• [Questions on the material]:
a) In the training notebook, list every module that is imported under an alias, and give each alias.
b) From the training notebook, quote the part that opens with the words containing "## Initialization" and closes with "device = torch.cuda.get_device_name(0)".

• [Text shown]:
BEGIN

**About** : This notebook is used to train models.

In [167]:
# %load_ext nb_black
%load_ext autoreload
%autoreload 2

The autoreload extension is already loaded. To reload it, use:
  %reload_ext autoreload


In [168]:
cd ../src/

/workspace/kaggle_islr/src


## Initialization

### Imports

In [169]:
import os
import torch

print(torch.__version__)
os.environ['CUDA_VISIBLE_DEVICES'] = "0"
device = torch.cuda.get_device_name(0)
print(device)

1.14.0a0+410ce96
Tesla V100-SXM2-32GB-LS


In [170]:
import os
import sys
import glob
import json
import cudf
import torch
import warnings
import numpy as np
import pandas as pd
import seaborn as sns
import matplotlib.pyplot as plt

from tqdm import tqdm
from sklearn.metrics import *

pd.set_option('display.width', 500)
pd.set_option('max_colwidth', 100)

In [171]:
# from training.main import k_fold

# from utils.logger import (
#     prepare_log_folder,
#     save_config,
#     create_logger,
#     init_neptune
# )
# from utils.metrics import pfbeta

from params import *
from utils.plots import *
# from data.dataset import *
from data.preparation import *
# from data.transforms import get_transfos

# from model_zoo.models import define_model

## Data

In [172]:
df = prepare_data(DATA_PATH)

In [173]:
df.head()

END

• [Stored data]:
BEGIN

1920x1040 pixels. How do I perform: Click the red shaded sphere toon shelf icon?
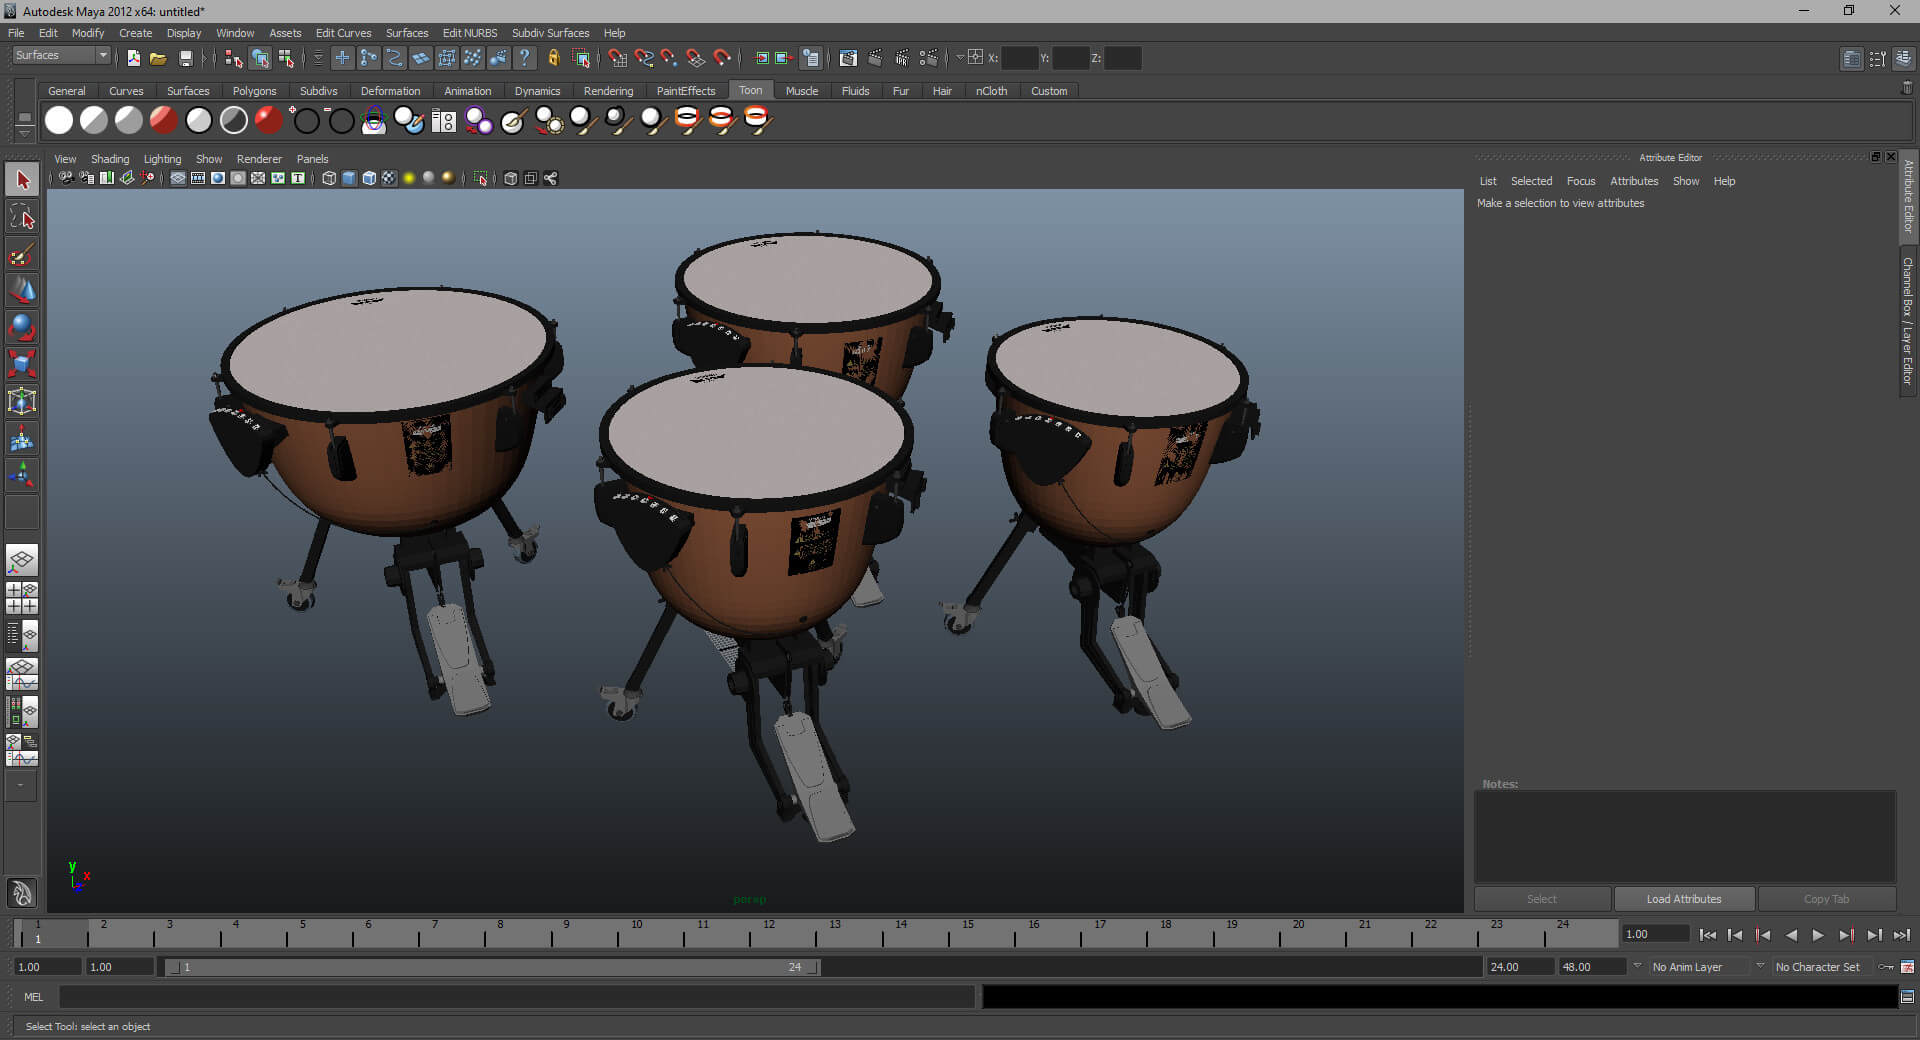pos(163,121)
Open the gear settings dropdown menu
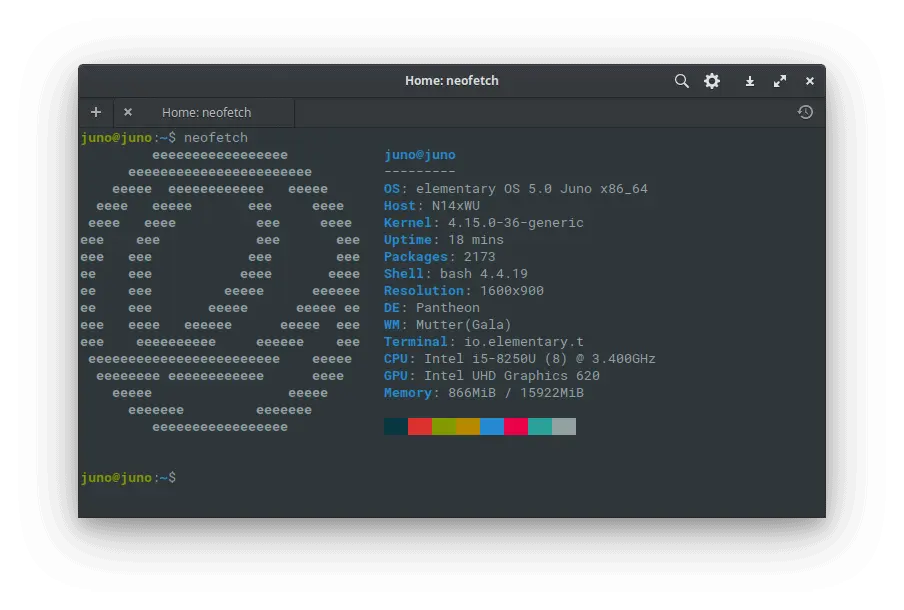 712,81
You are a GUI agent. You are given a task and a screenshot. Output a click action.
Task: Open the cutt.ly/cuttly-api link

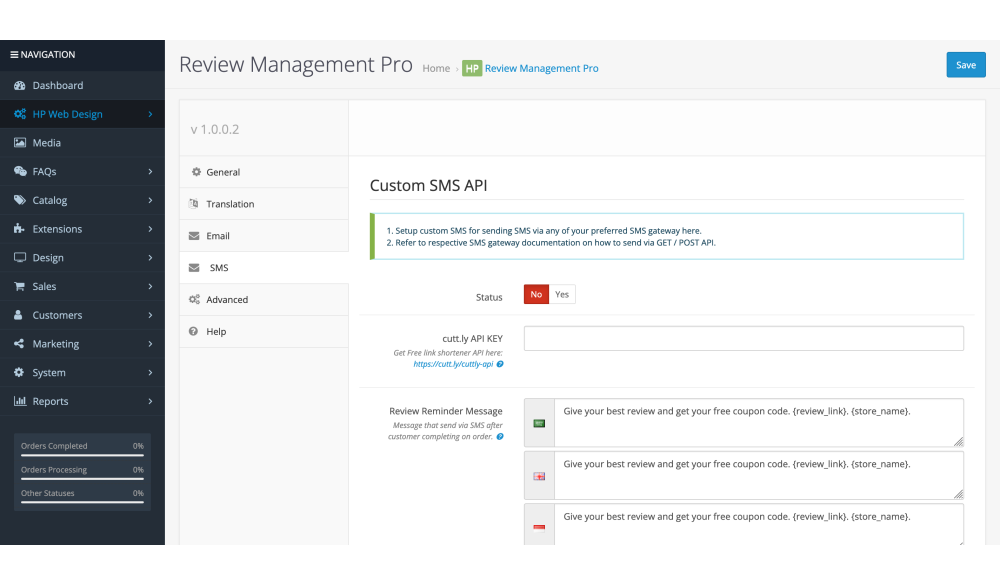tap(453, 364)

END
BEGIN

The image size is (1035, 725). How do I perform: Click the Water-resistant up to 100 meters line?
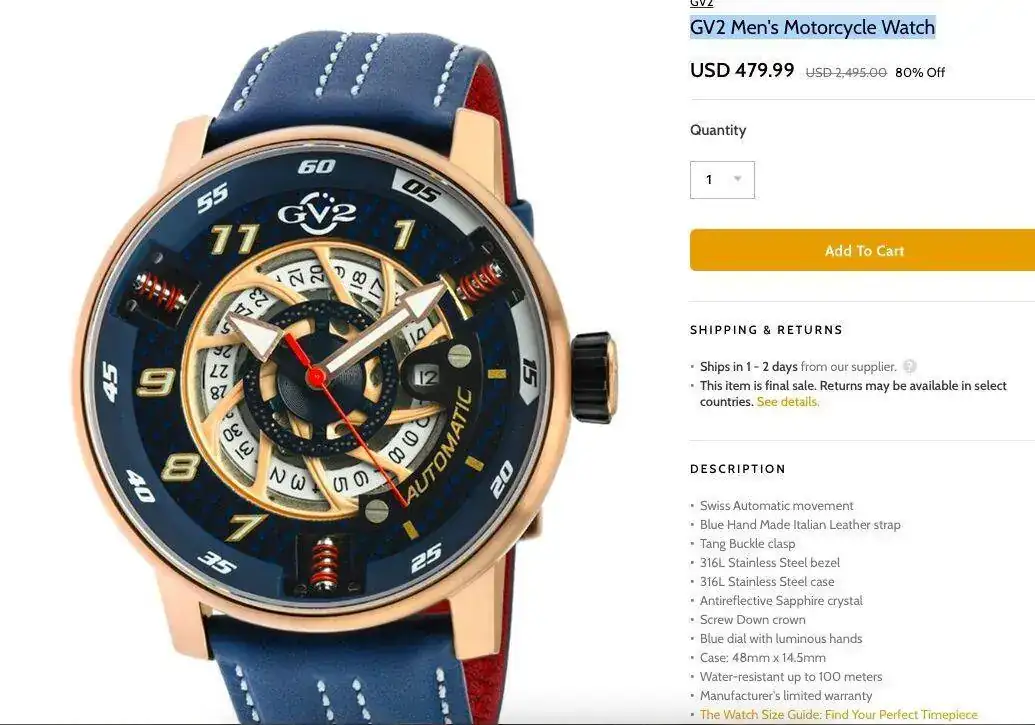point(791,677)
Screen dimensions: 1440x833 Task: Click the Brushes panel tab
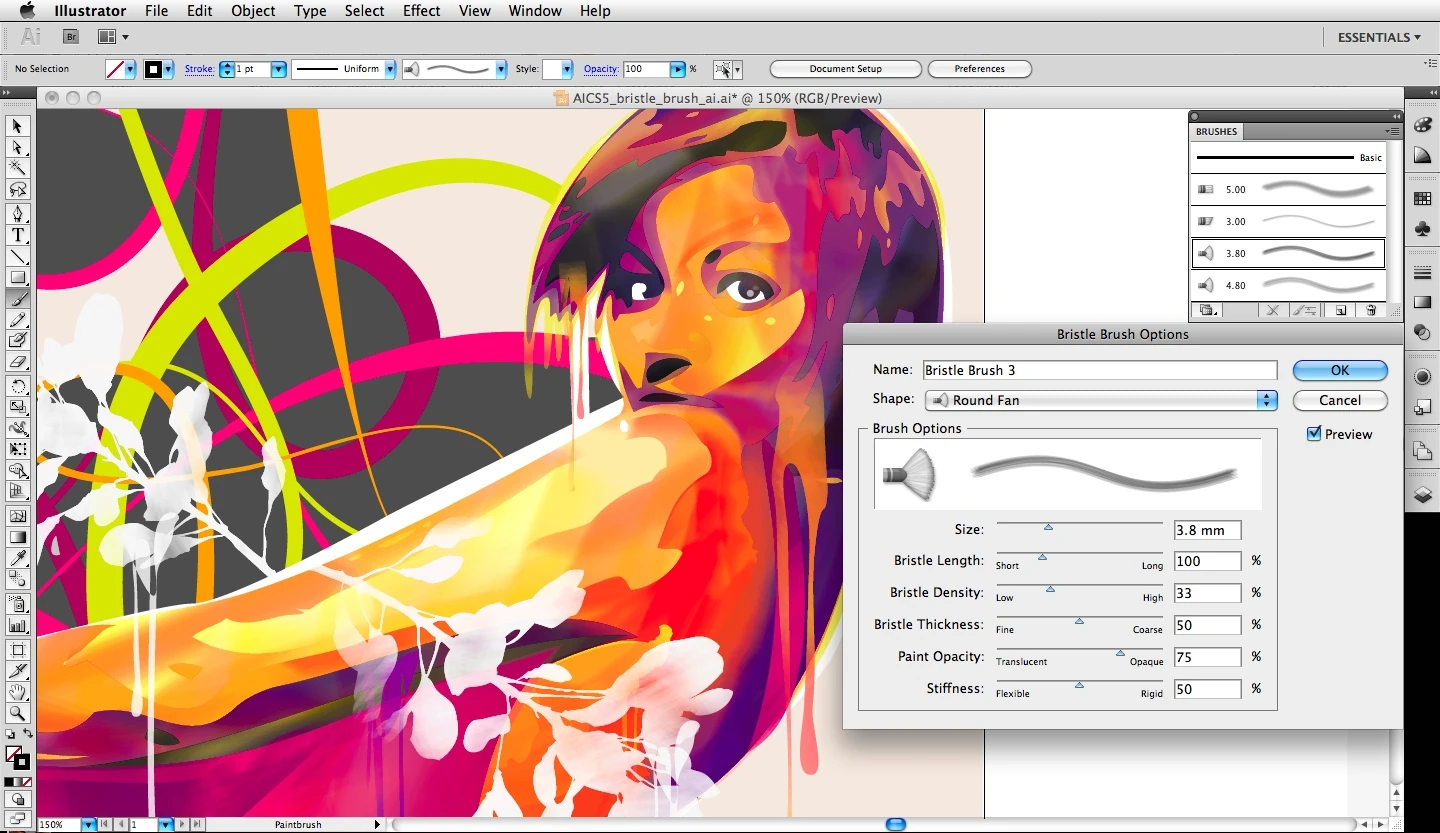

END

• [Solutions per task]:
a)
numpy as np
pandas as pd
seaborn as sns
matplotlib.pyplot as plt

b)
## Initialization

### Imports

In [169]:
import os
import torch

print(torch.__version__)
os.environ['CUDA_VISIBLE_DEVICES'] = "0"
device = torch.cuda.get_device_name(0)